[Listed entries — start]

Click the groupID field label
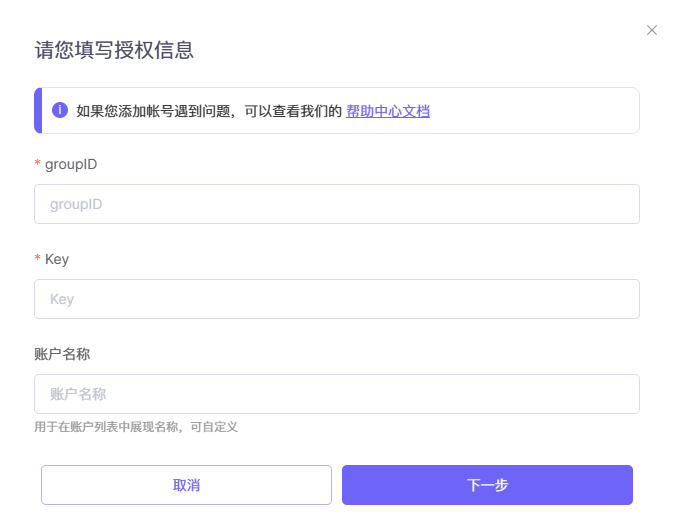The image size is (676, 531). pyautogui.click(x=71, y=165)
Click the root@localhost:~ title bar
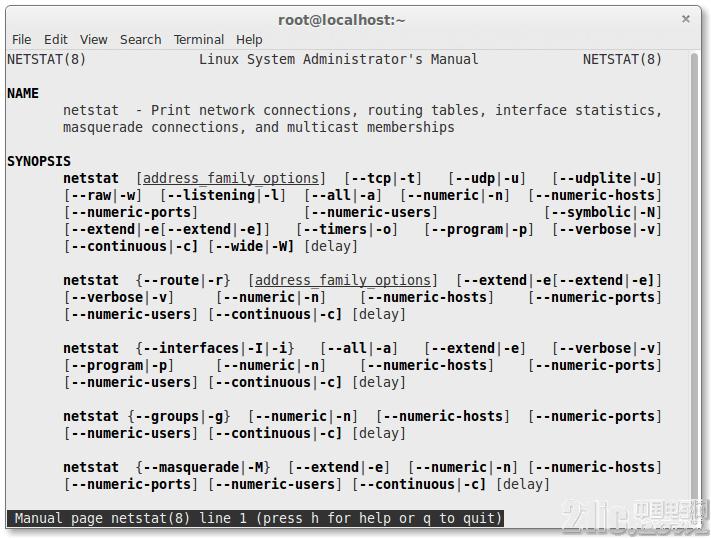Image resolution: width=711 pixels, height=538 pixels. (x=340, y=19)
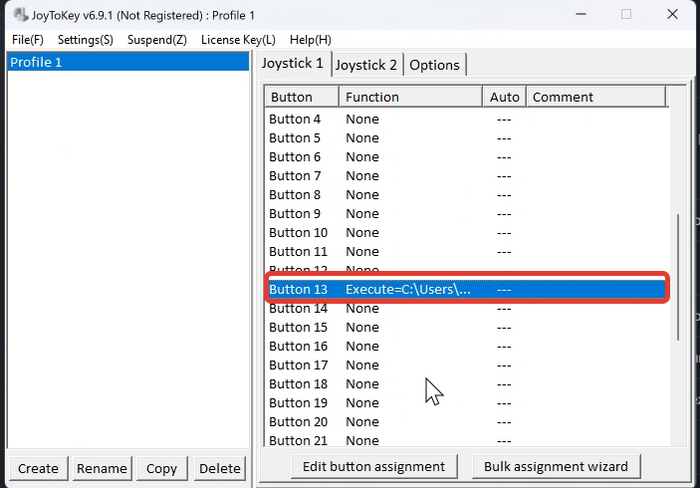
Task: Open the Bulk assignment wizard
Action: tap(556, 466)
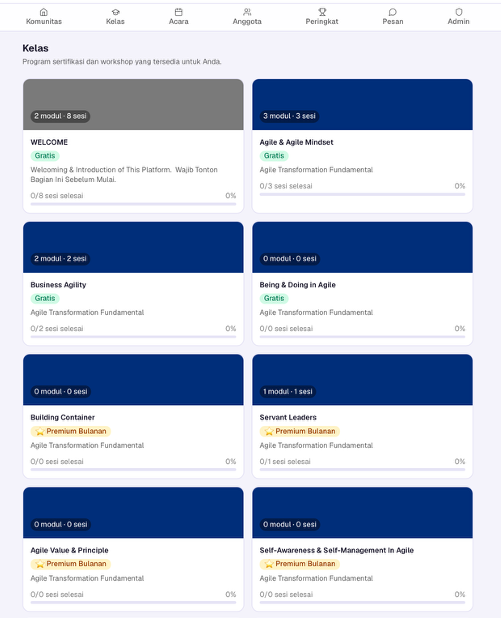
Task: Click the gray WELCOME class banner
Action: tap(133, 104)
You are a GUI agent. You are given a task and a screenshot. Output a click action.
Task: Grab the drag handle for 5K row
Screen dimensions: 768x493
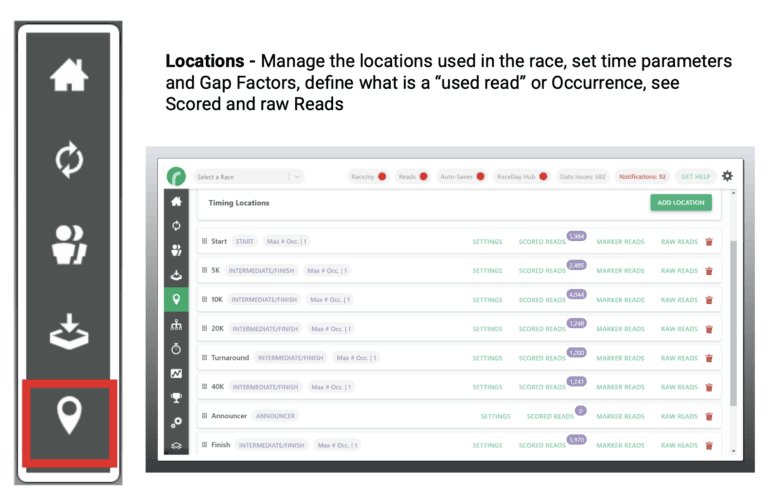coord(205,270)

[Listed entries — finish]
[Listed entries — start]

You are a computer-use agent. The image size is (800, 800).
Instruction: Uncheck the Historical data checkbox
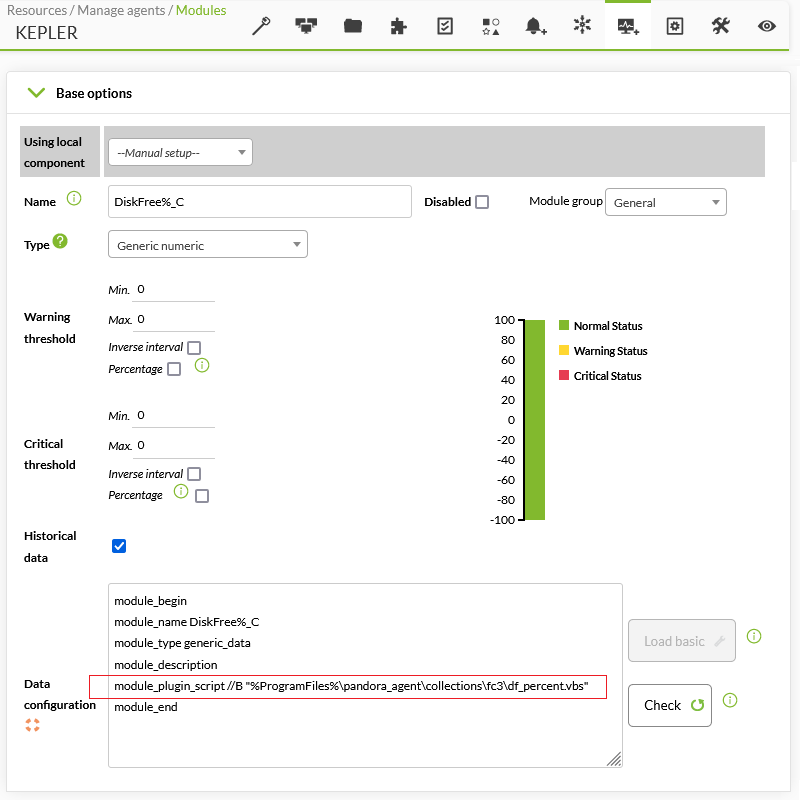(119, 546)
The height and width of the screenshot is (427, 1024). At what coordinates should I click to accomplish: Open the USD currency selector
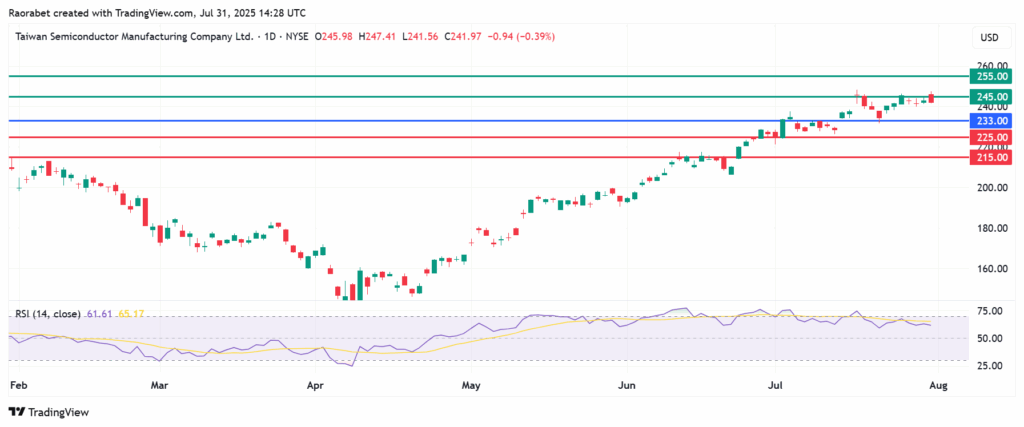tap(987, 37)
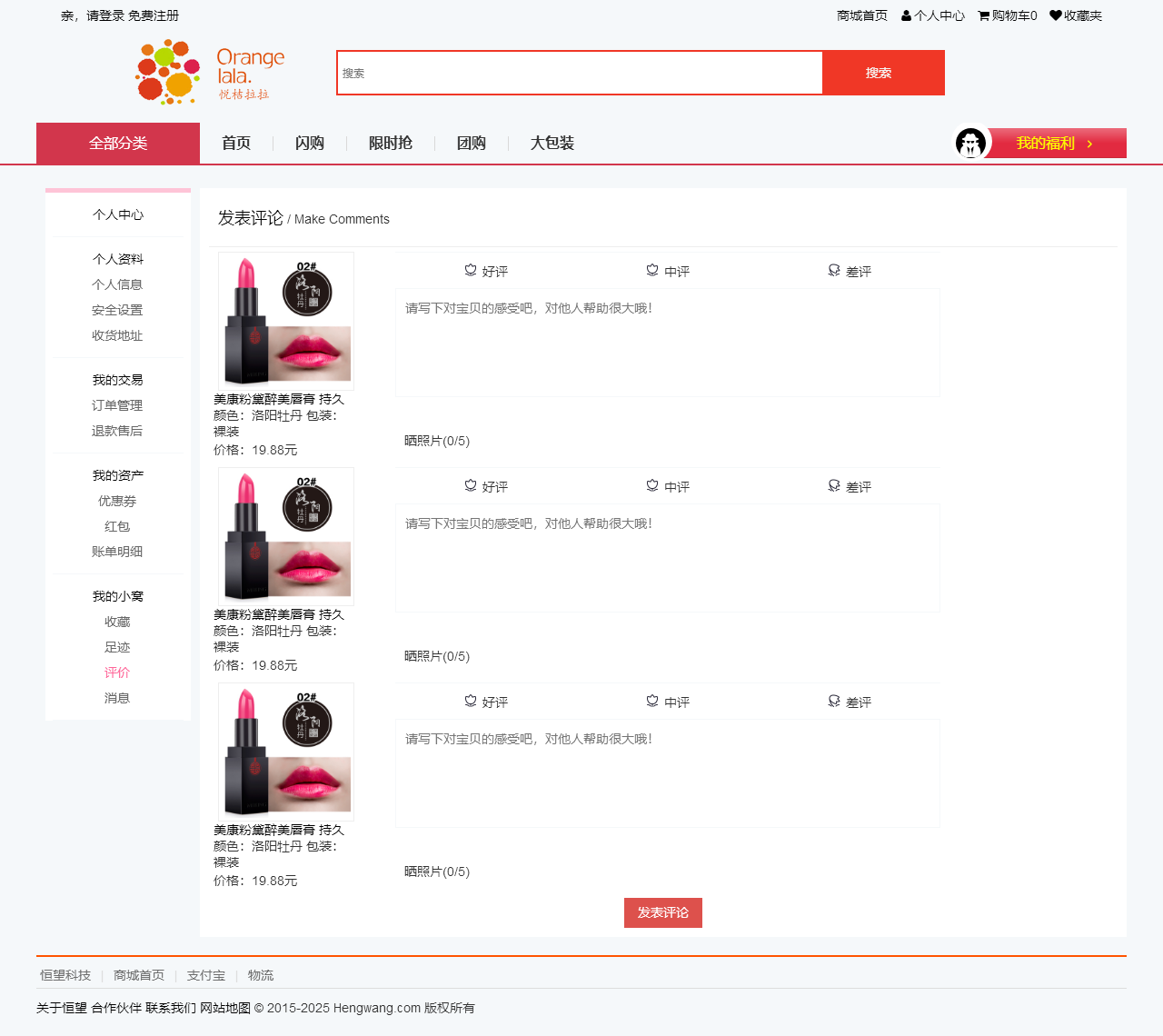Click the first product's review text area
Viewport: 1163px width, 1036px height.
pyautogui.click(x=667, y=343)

[Listed entries — finish]
[Listed entries — start]

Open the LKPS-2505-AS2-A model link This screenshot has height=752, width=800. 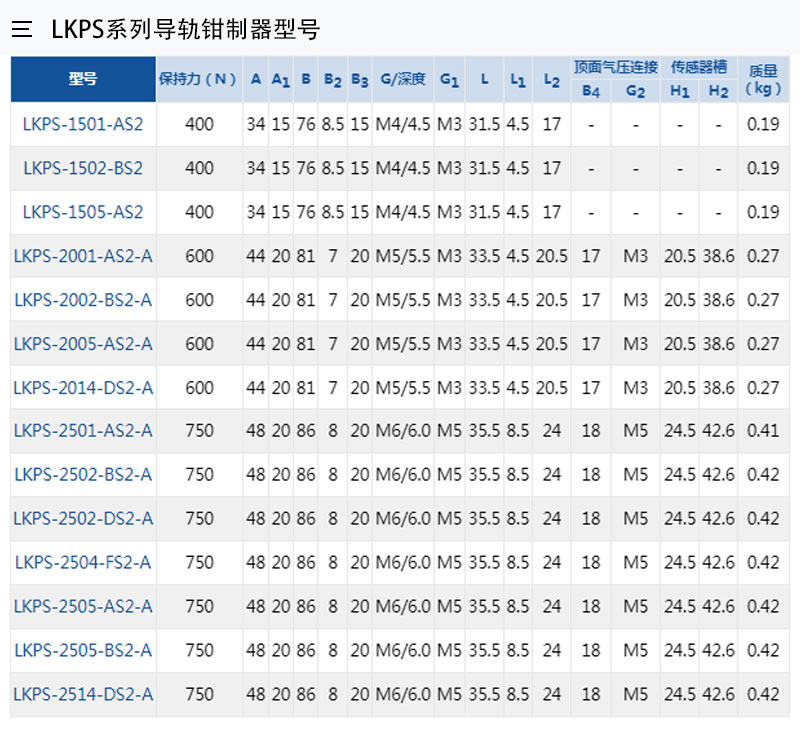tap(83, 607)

[Listed entries — finish]

From the data above, count the lines that contain "agent" and write only that count.

2